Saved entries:
───
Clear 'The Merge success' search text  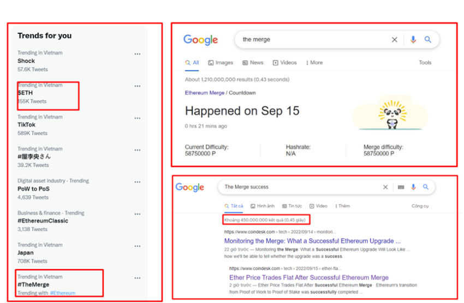[x=385, y=187]
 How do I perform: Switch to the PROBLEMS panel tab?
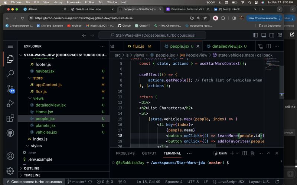pos(125,153)
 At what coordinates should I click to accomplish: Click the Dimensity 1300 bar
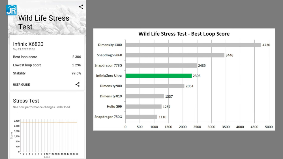pos(193,45)
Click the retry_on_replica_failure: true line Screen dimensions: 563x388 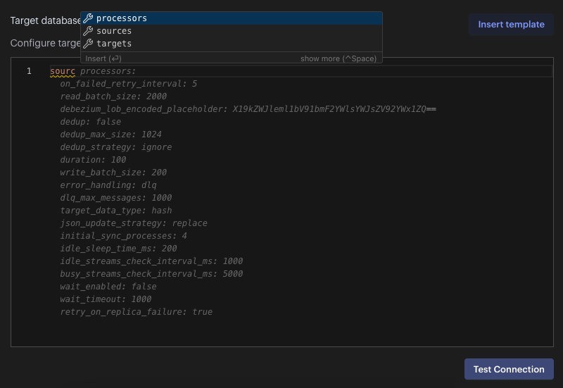[136, 312]
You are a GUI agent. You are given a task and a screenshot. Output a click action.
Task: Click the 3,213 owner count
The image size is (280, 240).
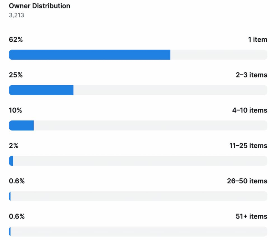[x=16, y=15]
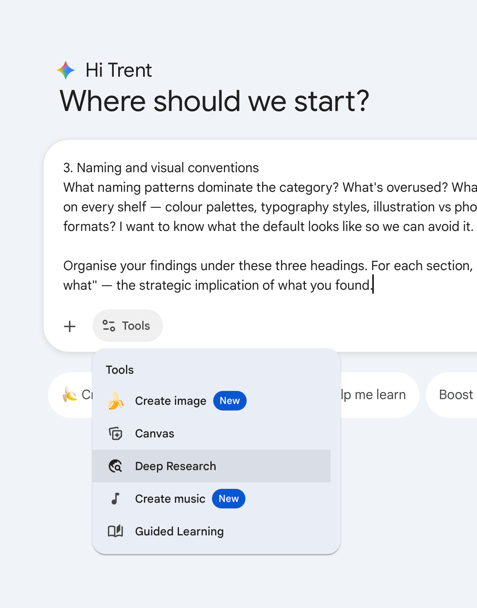The height and width of the screenshot is (608, 477).
Task: Select the banana Create image icon
Action: tap(115, 401)
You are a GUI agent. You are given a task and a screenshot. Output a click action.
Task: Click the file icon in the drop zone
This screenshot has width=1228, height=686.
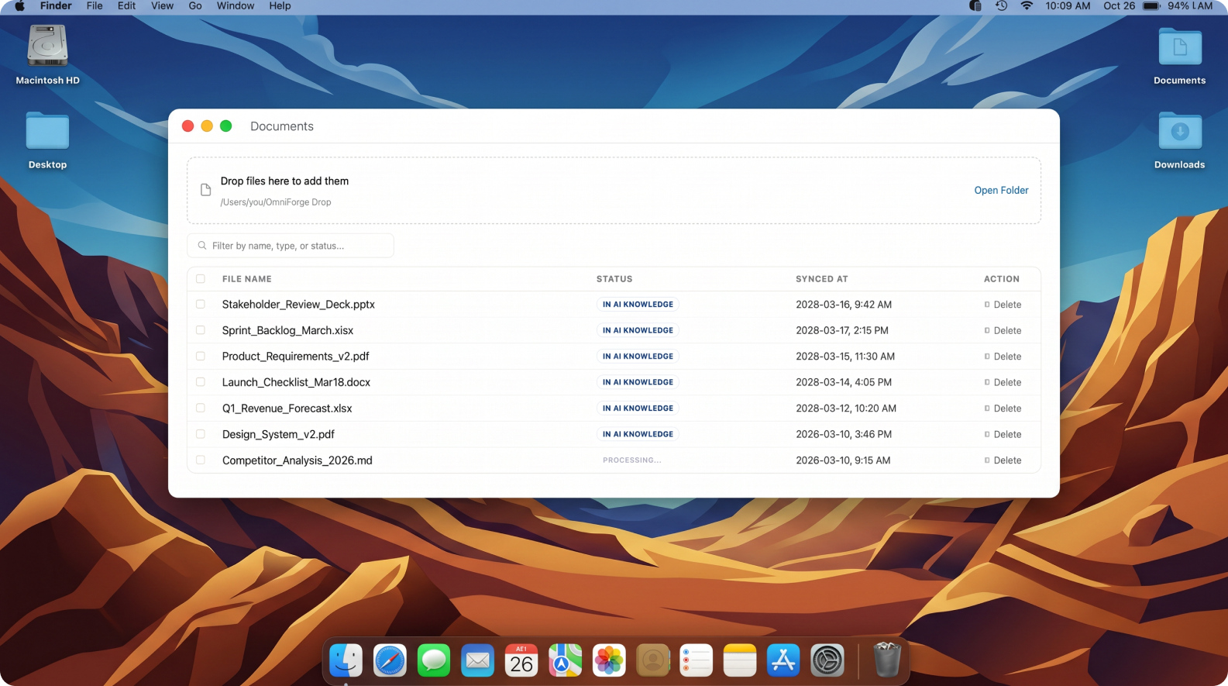pos(205,190)
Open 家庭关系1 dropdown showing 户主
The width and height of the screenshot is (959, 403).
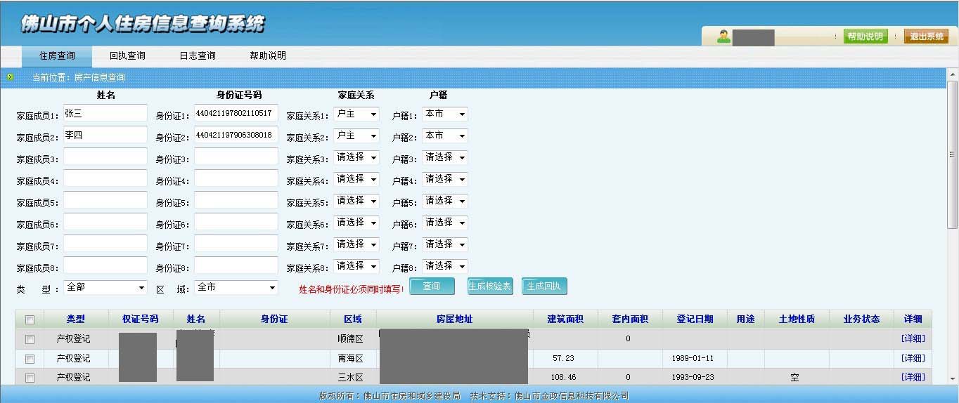click(x=356, y=114)
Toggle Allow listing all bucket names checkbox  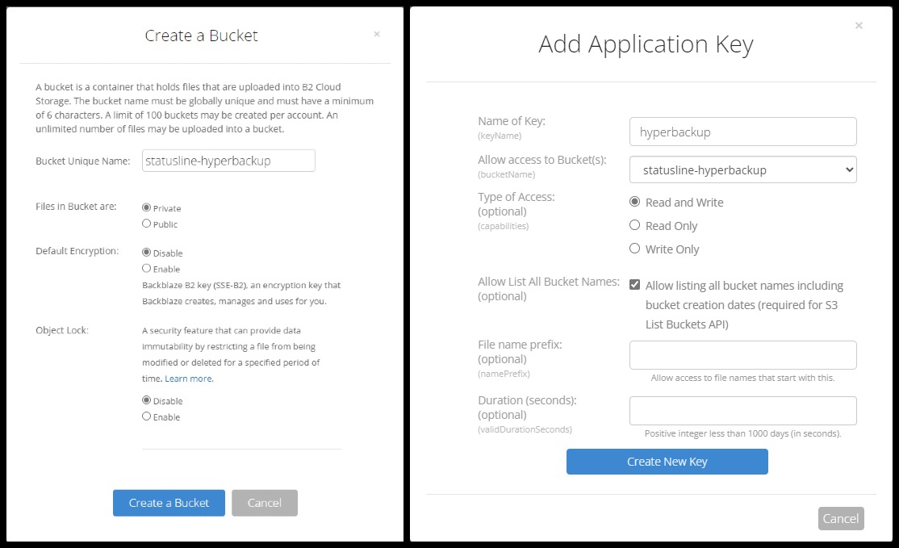[635, 285]
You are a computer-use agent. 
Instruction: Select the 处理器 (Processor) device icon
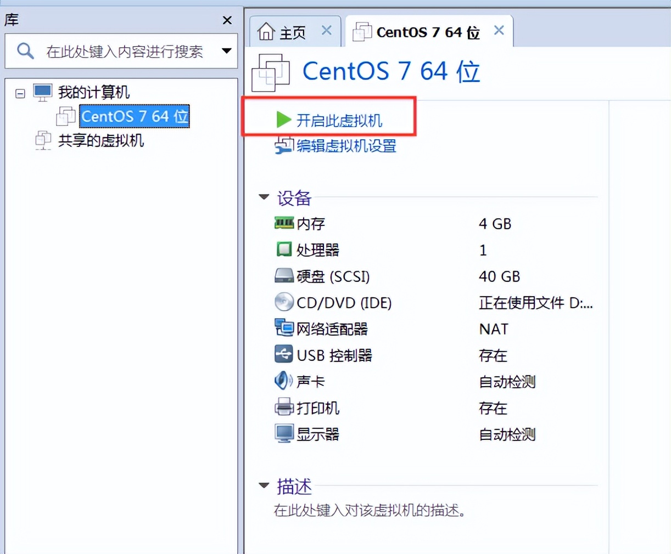[284, 250]
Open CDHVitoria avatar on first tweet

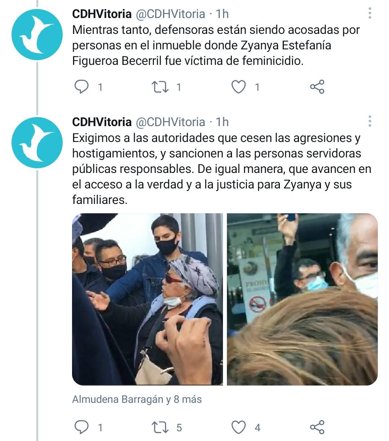[x=37, y=35]
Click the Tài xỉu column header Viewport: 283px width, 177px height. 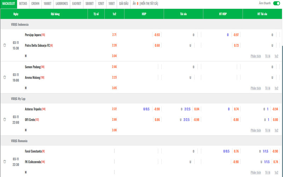[183, 14]
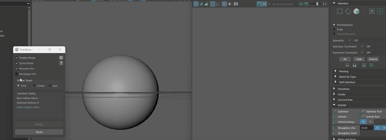386x140 pixels.
Task: Select the UV shell selection mode cube icon
Action: [x=357, y=11]
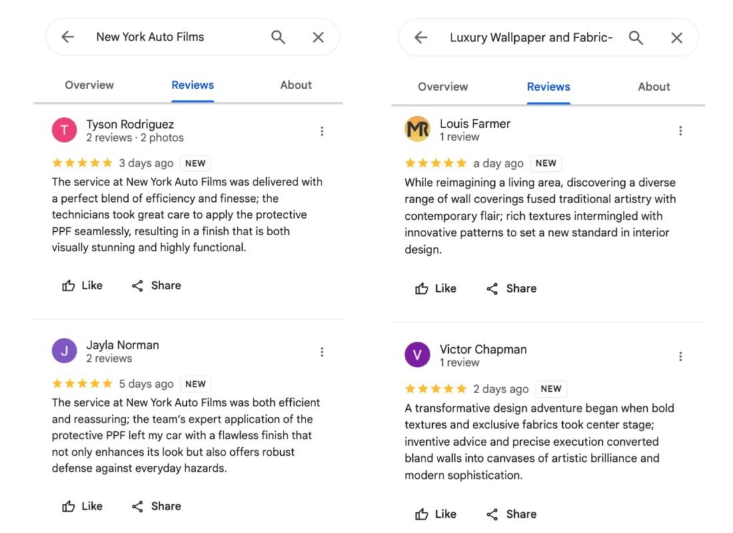Like Victor Chapman's review
This screenshot has width=733, height=533.
(x=435, y=514)
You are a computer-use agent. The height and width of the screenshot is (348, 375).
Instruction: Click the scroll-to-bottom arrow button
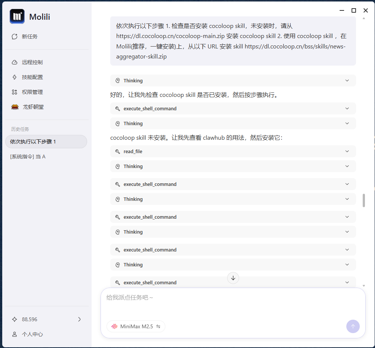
───
Work through the records line by line and tally those with the word "computer". Report only the total.

> _Problem solution_
2